L'exemption accordée aux passagers victimes de circonstances
exceptionnelles est, quant à elle, parfaitement admissible. Mais, la
rédaction choisie est malheureuse car trop limitative. Quel serait le
sort des passagers reprenant leur vol après un détournement
terroriste ou simplement parce que l'aéroport théorique de
destination serait momentanément fermé pour une cause non
atmosphérique et indépendante de la technique ? Il ne
bénéficierait pas d'une exonération qu'il entre
sûrement dans l'intention du législateur de lui accorder. Il faut
donc simplifier la rédaction et se référer au cas "des
passagers reprenant leur vol après un atterrissage causé par la
survenance d'un cas de force majeurs".
S'agissant du texte du II qui précise que la taxe s'ajoute au prix
acquitté par le passager, la formule retenue n'est pas
satisfaisante
. En matière d'impôts indirects, comme pour les
autres impôts, ce qui compte dans la définition d'une taxe, c'est
de déterminer son assiette, son taux et son fait
générateur.
Le fait générateur de la taxe d'aéroport sera la
délivrance gratuite ou onéreuse du billet. A partir de là,
le transporteur qui devra la taxe doit être libre de la répercuter
ou non sur le client. Indiquer que la taxe s'ajoute au prix -qui peut
être nul- acquitté par le passager, c'est supprimer cette
liberté. Cela n'est pas souhaitable.
Ce qui est souhaitable, en revanche, c'est que le client soit informé
qu'une taxe s'ajoute au prix acquitté par lui. On doit donc trouver une
formule qui satisfasse à cette seule exigence.

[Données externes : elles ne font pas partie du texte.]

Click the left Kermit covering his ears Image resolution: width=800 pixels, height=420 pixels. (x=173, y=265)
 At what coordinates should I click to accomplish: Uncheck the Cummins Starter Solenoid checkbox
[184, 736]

Il faut alors écrire que "la taxe est due par toute entreprise de
transport aérien public et s'ajoute, le cas échéant, au
prix acquitté par le passager".
La référence implicite aux "comptables du budget annexe de
l'aviation civile"
n'est pas satisfaisante. Il faut préciser la
rédaction, de même que celle qui renvoie sans plus à
l'article 1729.
Le dispositif proposé suscite au surplus à l'évidence
des questions sur sa mise en oeuvre concrète.

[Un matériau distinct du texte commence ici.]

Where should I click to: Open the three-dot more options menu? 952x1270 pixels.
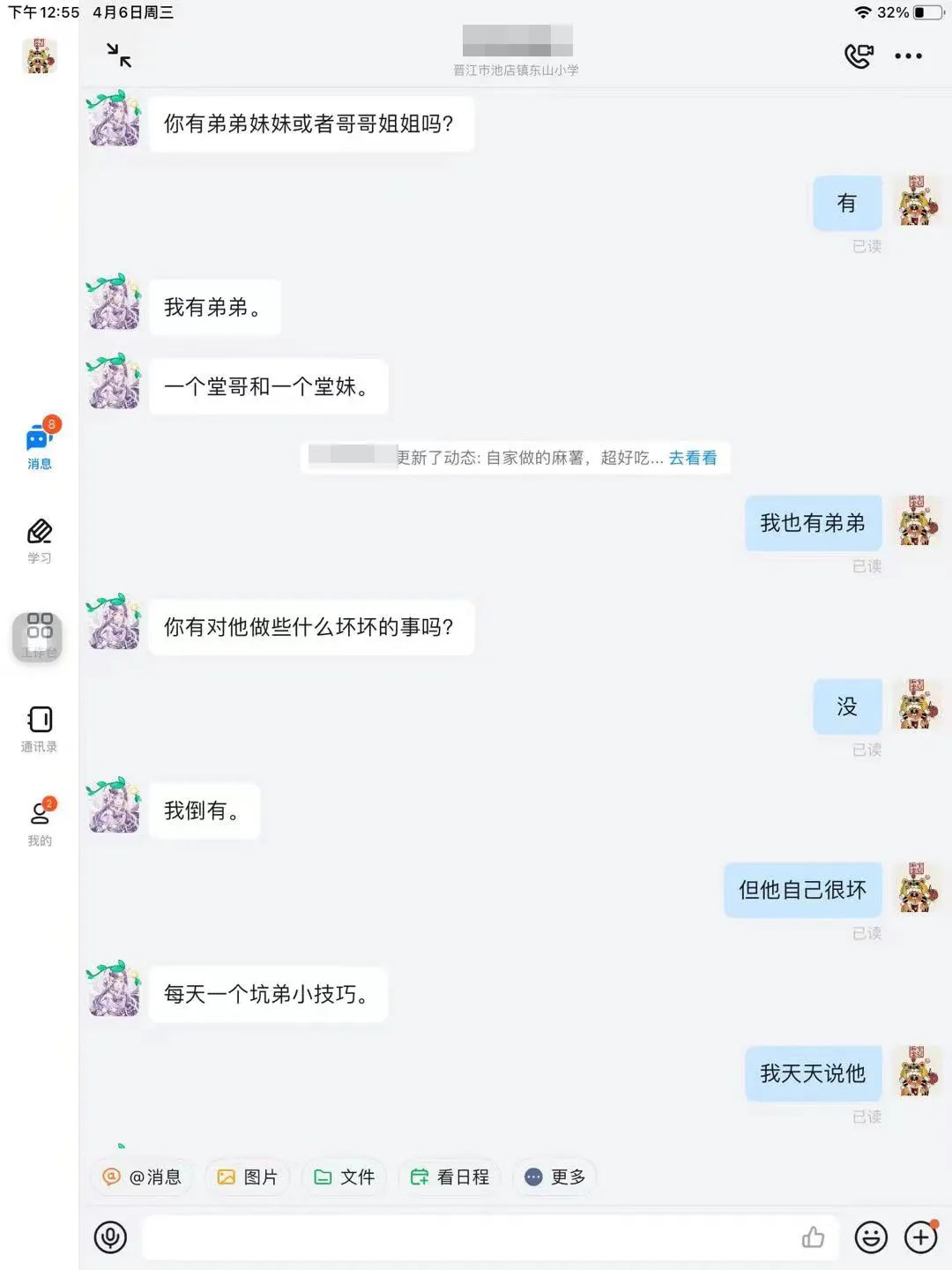908,56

Les problèmes pratiques posés par l'administration de la taxe
d'aéroport ne sont pas à négliger. Sa gestion supposera de
mettre en place un réseau de recouvrement sur le territoire puisqu'il
n'est pas envisagé de confier cette mission aux réseaux du
ministère des finances. On peut légitimement s'interroger sur les
raisons de ce choix.
En outre, il est loisible de s'inquiéter d'une éventuelle
multiplication des contentieux. Le système mis en place est assis sur
les déclarations des
transporteurs aériens dont
dépendront les allocations versées à chaque
aéroport
.
Il est à redouter que chacun de ces acteurs ne s'accordent pas toujours
sur les éléments constitutifs de l'assiette de la taxe et que des
contestations s'élèvent. On peut donc s'attendre à des
contentieux.
Ceux-ci alourdiraient encore le poids de la gestion de la taxe
d'aéroport qui nécessitera sans doute une forte activité
de contrôle.
En bref, l'administration de la taxe ne sera pas chose aisée.
La question du statut budgétaire de la taxe d'aéroport doit,
au demeurant, être posée. Elle est plus ardue.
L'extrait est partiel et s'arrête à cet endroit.